C’est, en effet, sous les Ming, au 15e puis au 16e siècle, que la Grande Muraille prit toute l’ampleur qu’on lui connaît. Certes, les premiers éléments étaient fort anciens, puisqu’ils remontaient à l’empereur Qin Shi Huangdi (seconde moitié du 3e av. J.-C.), selon l’historien Sima Qian, qui, dans ses Mémoires du Grand Historien, parlait déjà du « Long mur de dix milles miles » (Wanli Changcheng). L’expression était emphatique. Ce long rempart, reconstruit de multiples fois, fut donc repris par les empereurs Ming pour endiguer la menace mongole, persistante, et fut particulièrement renforcé dans sa section la plus proche de la « capitale du Nord », Beijing (Pékin). Cependant, la Grande Muraille ne permit pas d’empêcher les Mandchous, après de nombreuses tentatives, de passer et de prendre la ville en 1644.

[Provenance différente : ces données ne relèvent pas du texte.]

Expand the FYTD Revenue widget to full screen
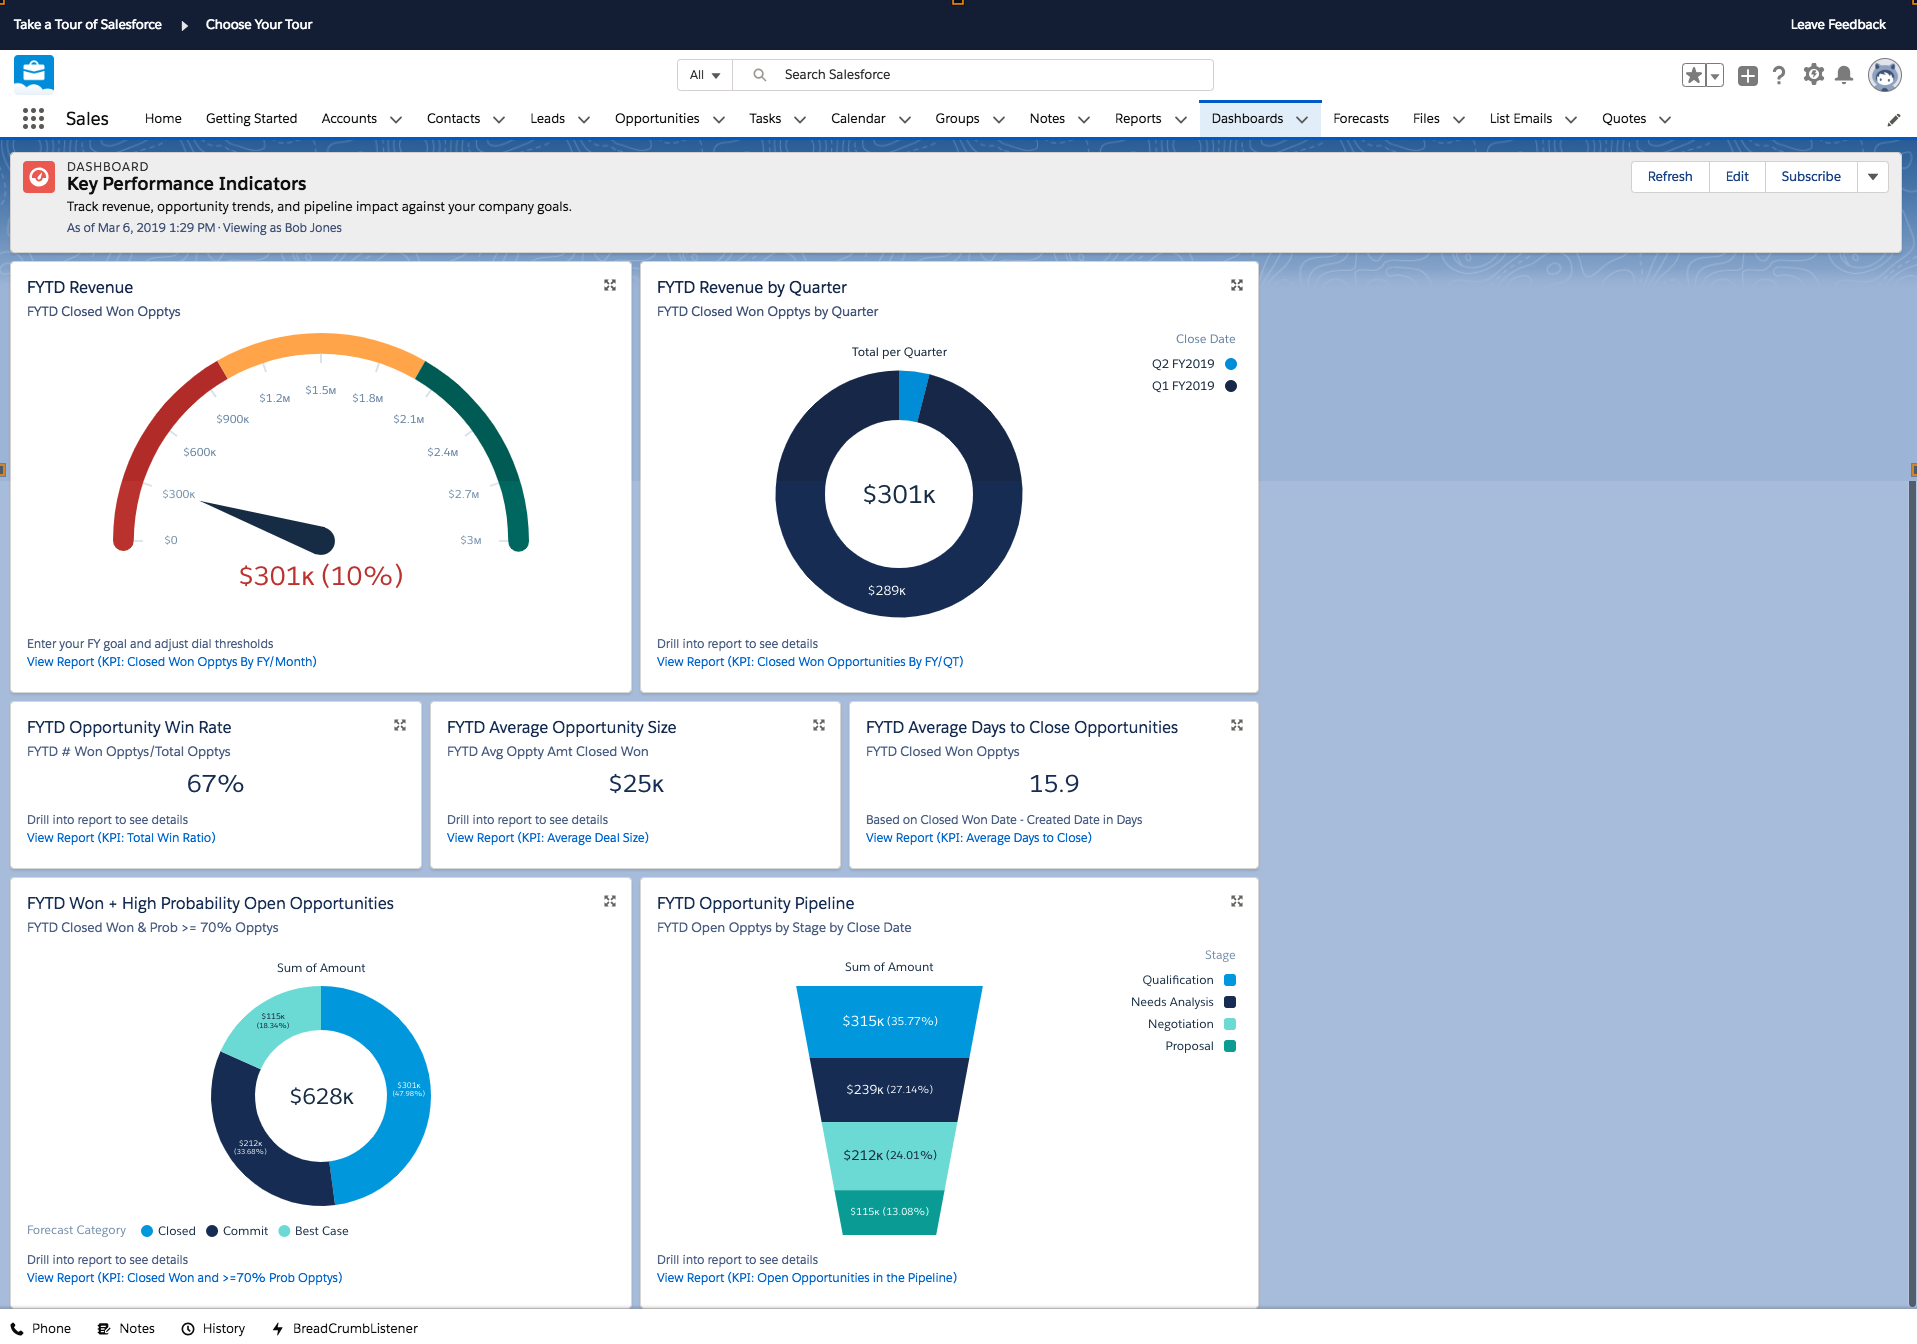The height and width of the screenshot is (1344, 1917). pyautogui.click(x=610, y=285)
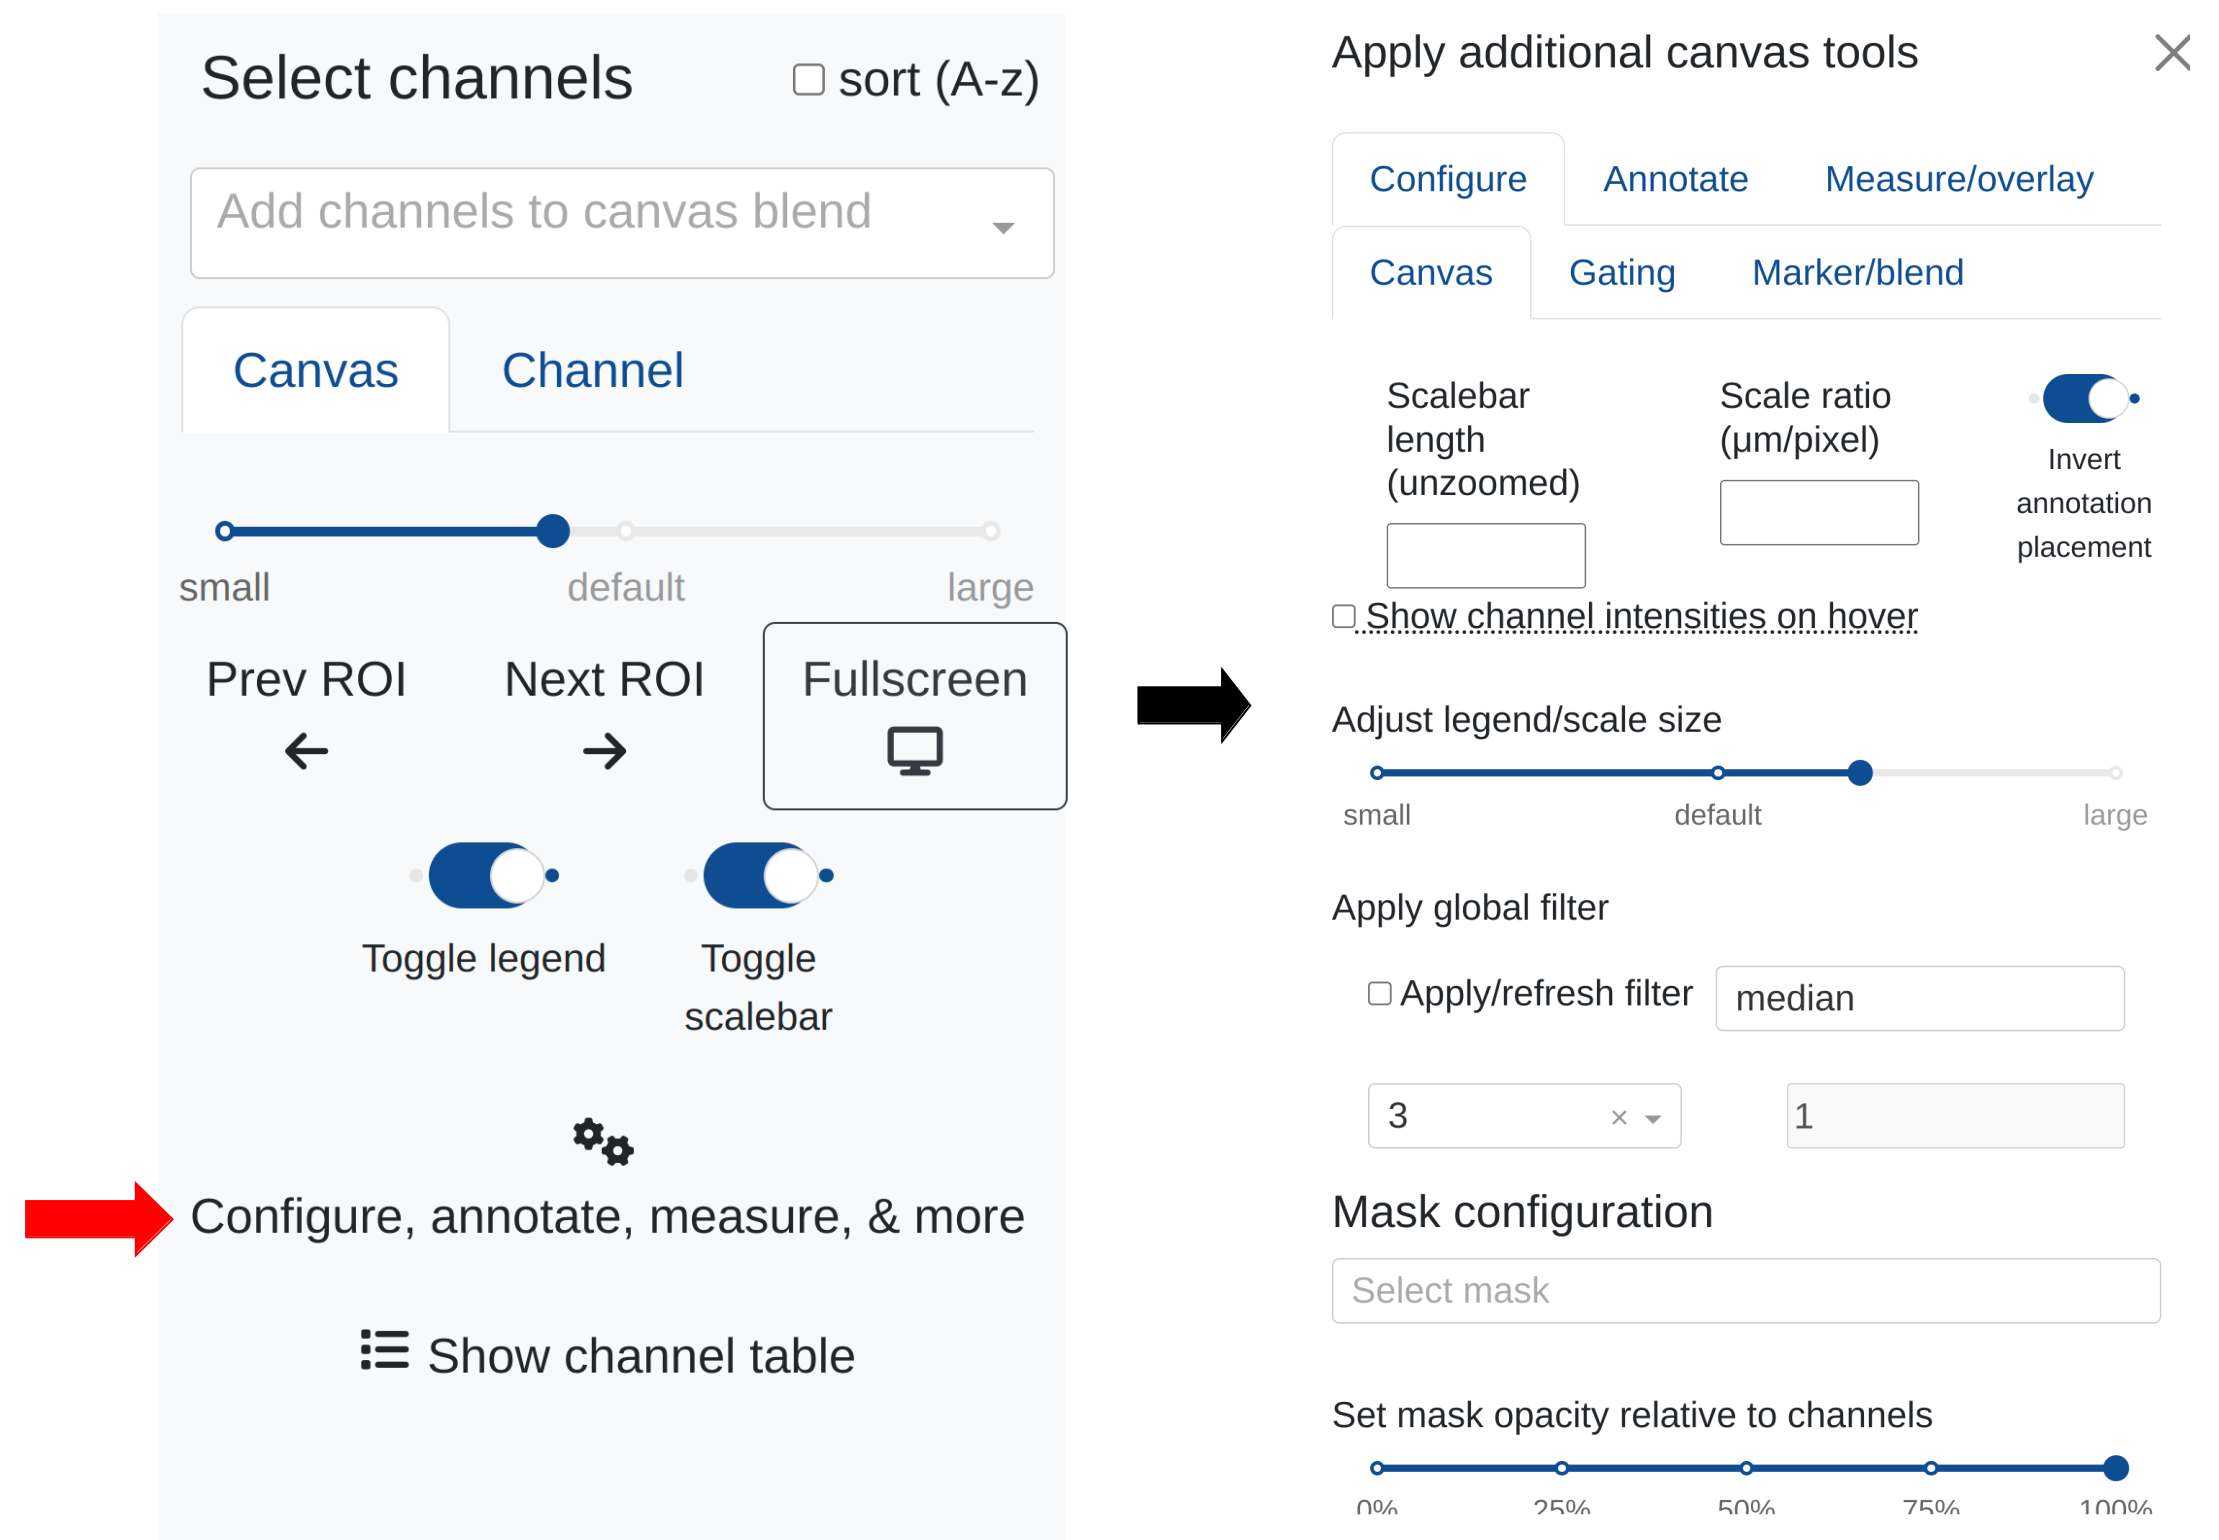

Trois exemples, cependant, permettront d’illustrer les relations complexes entre la Chine des Ming et le reste du monde.

Le premier est l’épisode des grandes navigations entreprises par l’amiral Zheng He, entre 1405 et 1433. Ces voyages maritimes, un peu moins connus que leurs équivalents européens à la même époque, auraient pu changer le cours de l’histoire globale s’ils n’avaient été brutalement interrompus. Yongle, le troisième empereur Ming, qui régna entre 1402 et 1424, fut celui qui décida du déménagement de la capitale de Nanjing à Beijing, mais il fut aussi l’initiateur d’une entreprise maritime inédite en direction des pays d’outre-mer, de l’Asie du Sud-Est jusqu’à l’Afrique. À six reprises, sous le règne de Yongle, l’amiral Zheng He prit le large à la tête d’une flotte de très grands navires pour nouer des relations commerciales et diplomatiques avec des contrées connues et inconnues. La girafe ramenée par Zheng He en 1415, cadeau du sultan du Bengale, qui la tenait lui-même du sultan d’Ajuran, fut immortalisée par le peintre Shen Du. Mais ceci avait un coût. Aussi, le successeur de Yongle, Hongxi (1424-1425), décida-t-il d’interrompre ces expéditions.